Early in the summer, I did a post on toning sneakers, and the main point is summed up in a quote from a Johns Hopkins School of Medicine professor, who said:

“Nothing about these shoes has any redeeming value.”

Today, the NY Times takes a look at these shoes—and the amazingly effective advertising pitches behind them—and mentions this salient point:

A recent study by the American Council on Exercise, a nonprofit group that certifies fitness trainers, compared three toning shoes — Shape-Ups, EasyTone and MBT — to a standard running shoe by measuring muscle activity in several areas, including calves, buttocks and abdominals.

“Across the board, none of the toning shoes showed statistically significant increases in either exercise response or muscle activation,” the study concluded. “There is simply no evidence to support the claims that these shoes will help wearers exercise more intensely, burn more calories or improve muscle strength and tone.”

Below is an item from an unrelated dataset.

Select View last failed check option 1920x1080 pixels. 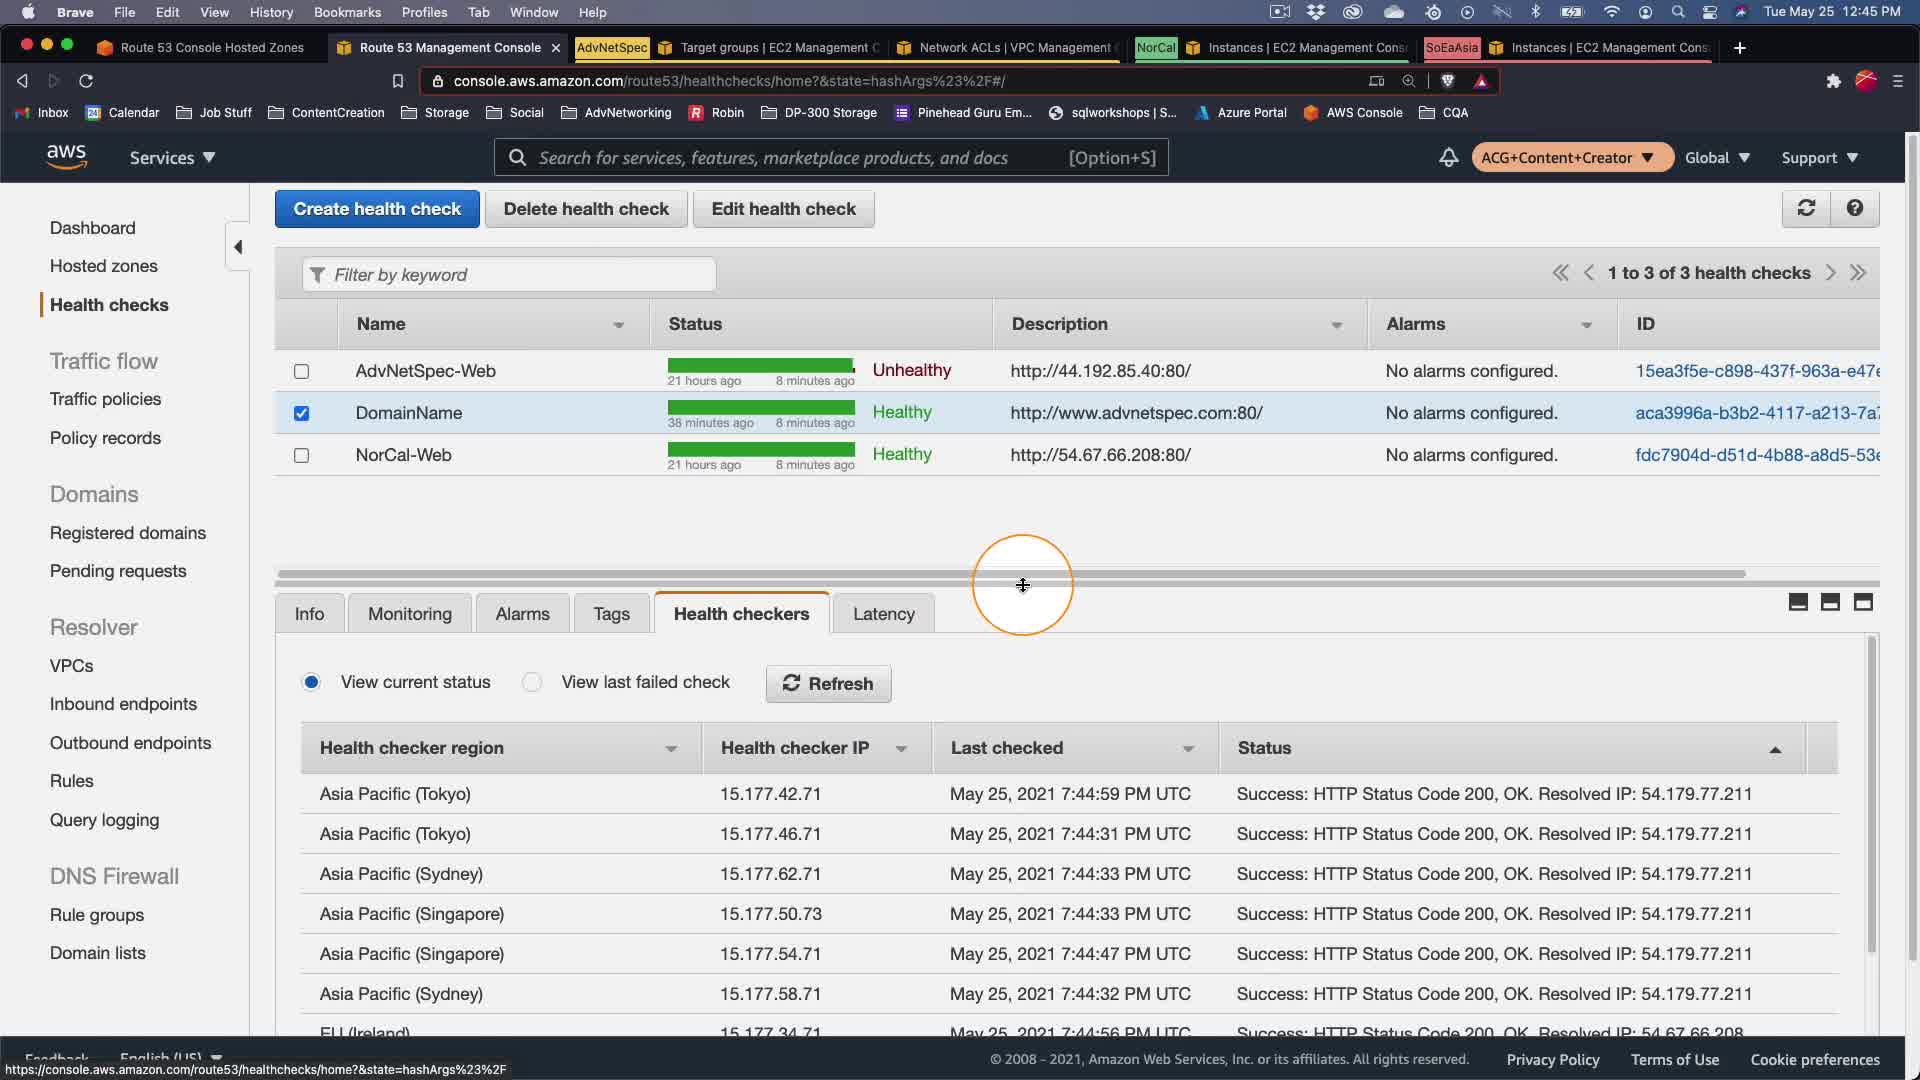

Perhaps it isn’t surprising at all that such products don’t exactly measure up to their lofty claims. I guess we also shouldn’t be surprised that consumers don’t really seem to care that there’s absolutely no proof to these claims. They want to believe a certain sneaker will help them get skinny, and so they believe it.

As a consumer sporting goods analyst quoted in the Times story says:

“Americans love a silver bullet … ‘All I have to do is walk around and I’ll be more fit?’ Americans love solutions like that.”

Essentially, this is the same reason for the success of fad diets, get-rich quick investment schemes, and pretty much every “miracle” product out there. We want to believe in easy quick fixes because we don’t have the discipline, fortitude, and patience for the alternative: solutions that are often painstakingly difficult and slow to achieve. Unfortunately, only solutions achieved by the latter means are likely to have lasting impact on our lives.

As ‘The Simple Dollar’ author Trent Hamm says, breaking bad habits is the biggest challenge to getting and staying out of debt. Likewise, getting in shape and losing weight is mostly about replacing bad habits (fast food, sitting on the couch) with good ones (eating well, regular exercise).

It’d be nice if you could buy something or make a one-time change to get yourself into shape—or out of debt, for that matter. But to truly reach your goals, it doesn’t matter what you say, or what you buy, or what you give a shot once or twice.

What matters is what you do day in, day out, over the long haul.